Dia desses, recebi um e-mail com uma lista das mais incríveis bibliotecas do planeta: a de Praga, a Real Biblioteca de Dinamarca, a de São Marcos, em Veneza, a da Universidade de Coimbra, o nosso Real Gabinete Português de Leitura, joia arquitetônica do Rio, entre outras. A mensagem incluía fotos muito bonitas e pensei no esforço de tanta gente, por tantos anos, para criá-las e trazê-las aos nossos dias. São instituições, quase todas centenárias, de países que enfrentaram guerras, catástrofes, crises financeiras etc.
Enquanto me deliciava com o conteúdo do e-mail, pensei também nos esforços individuais para formar bibliotecas particulares. Meu pai, por exemplo, dava a vida por sua bela biblioteca de perfil afrancesado – recheada de obras de Balzac, Flaubert, Moliére, e Maupassant -, que ocupava o principal cômodo de nossa casa, em Copacabana. No fim da vida ele a doou ao Colégio Pedro II, onde estudou.

# [LISTA DE TAREFAS]
1 - Segundo o texto sobre bibliotecas, o que torna notável o esforço de tanta gente para criar essas instituições e trazê-las aos nossos dias? Responda em até três frases.
2 - Escreva a continuação do texto sobre bibliotecas a partir da última frase apresentada.

[Registros de uma coleção de dados]

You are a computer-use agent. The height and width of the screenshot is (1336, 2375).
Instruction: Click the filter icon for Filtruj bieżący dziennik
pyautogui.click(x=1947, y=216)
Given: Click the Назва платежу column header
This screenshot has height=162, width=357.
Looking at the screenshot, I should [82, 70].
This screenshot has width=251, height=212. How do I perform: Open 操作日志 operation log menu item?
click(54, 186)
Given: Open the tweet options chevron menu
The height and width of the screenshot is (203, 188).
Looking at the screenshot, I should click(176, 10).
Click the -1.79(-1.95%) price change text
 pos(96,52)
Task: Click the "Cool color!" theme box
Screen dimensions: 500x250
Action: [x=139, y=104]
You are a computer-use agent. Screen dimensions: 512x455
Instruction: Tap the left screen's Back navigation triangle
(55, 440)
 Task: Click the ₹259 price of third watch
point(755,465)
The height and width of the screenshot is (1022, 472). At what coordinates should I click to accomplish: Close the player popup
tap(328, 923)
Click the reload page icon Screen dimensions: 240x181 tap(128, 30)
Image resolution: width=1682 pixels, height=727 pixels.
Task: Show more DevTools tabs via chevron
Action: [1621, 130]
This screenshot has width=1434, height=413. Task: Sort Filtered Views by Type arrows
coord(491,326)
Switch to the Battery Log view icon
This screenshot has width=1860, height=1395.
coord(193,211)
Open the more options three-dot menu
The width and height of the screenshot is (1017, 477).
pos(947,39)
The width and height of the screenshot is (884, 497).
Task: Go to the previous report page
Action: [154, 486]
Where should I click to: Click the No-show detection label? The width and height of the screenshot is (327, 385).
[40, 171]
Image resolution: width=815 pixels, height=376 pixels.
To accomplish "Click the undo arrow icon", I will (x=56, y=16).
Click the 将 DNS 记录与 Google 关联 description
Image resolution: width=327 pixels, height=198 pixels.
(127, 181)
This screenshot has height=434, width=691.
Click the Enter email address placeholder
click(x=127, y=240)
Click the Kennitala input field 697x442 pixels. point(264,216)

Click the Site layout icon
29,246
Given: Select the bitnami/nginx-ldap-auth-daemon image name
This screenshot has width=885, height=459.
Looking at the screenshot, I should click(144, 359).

# [RESPOSTAS DOS EXERCÍCIOS]
1 - Quase todas essas bibliotecas são centenárias. Além disso, pertencem a países que enfrentaram guerras, catástrofes e crises financeiras.

2 -
Era um santuário desenhado para ser, de fato, uma biblioteca caseira, com estantes, cadeira e luzes apropriadas à leitura. Todos os que a conheceram ficavam, de alguma forma, impactados. A quantidade e a organização dos livros dentro de um apartamento, era, é e será sempre algo raro e marcante.
Nada, porém, se comparava à catedral erguida, livro a livro, por José Mindlin, o grande bibliófilo brasileiro. Dono da Metal Leve – uma das maiores fábricas de peças para a indústria automobilística -, Mindlin, com apoio de Guita, sua mulher, dedicou a vida a reunir as mais importantes obras já editadas no mundo sobre o Brasil.
Ele mantinha em sua casa, no Brooklin, algo em torno de 40 mil volumes: livros raros sobre a formação do país, escritos por viajantes que aqui aportaram; os primeiros mapas, diários e originais de obras centenárias, ilustradas manualmente sobre fauna e flora, entre tantas outras raridades. Fazem parte do acervo o texto de Grande sertão: veredas, de Guimarães Rosa, datilografado e com correções à mão, além das primeiras descrições do Brasil de André Thevet e Jean de Léry.
Não tive o privilégio de conhecer Mindlin pessoalmente; lia e assistia com interesse suas entrevistas e ouvi de Alberto Dines, mestre de várias gerações de jornalistas, relatos sobre a biblioteca. Os dois eram grandes amigos e Dines frequentava a casa do Brooklin também como pesquisador. Ele se referia ao Mindlin simplesmente como “Zé”.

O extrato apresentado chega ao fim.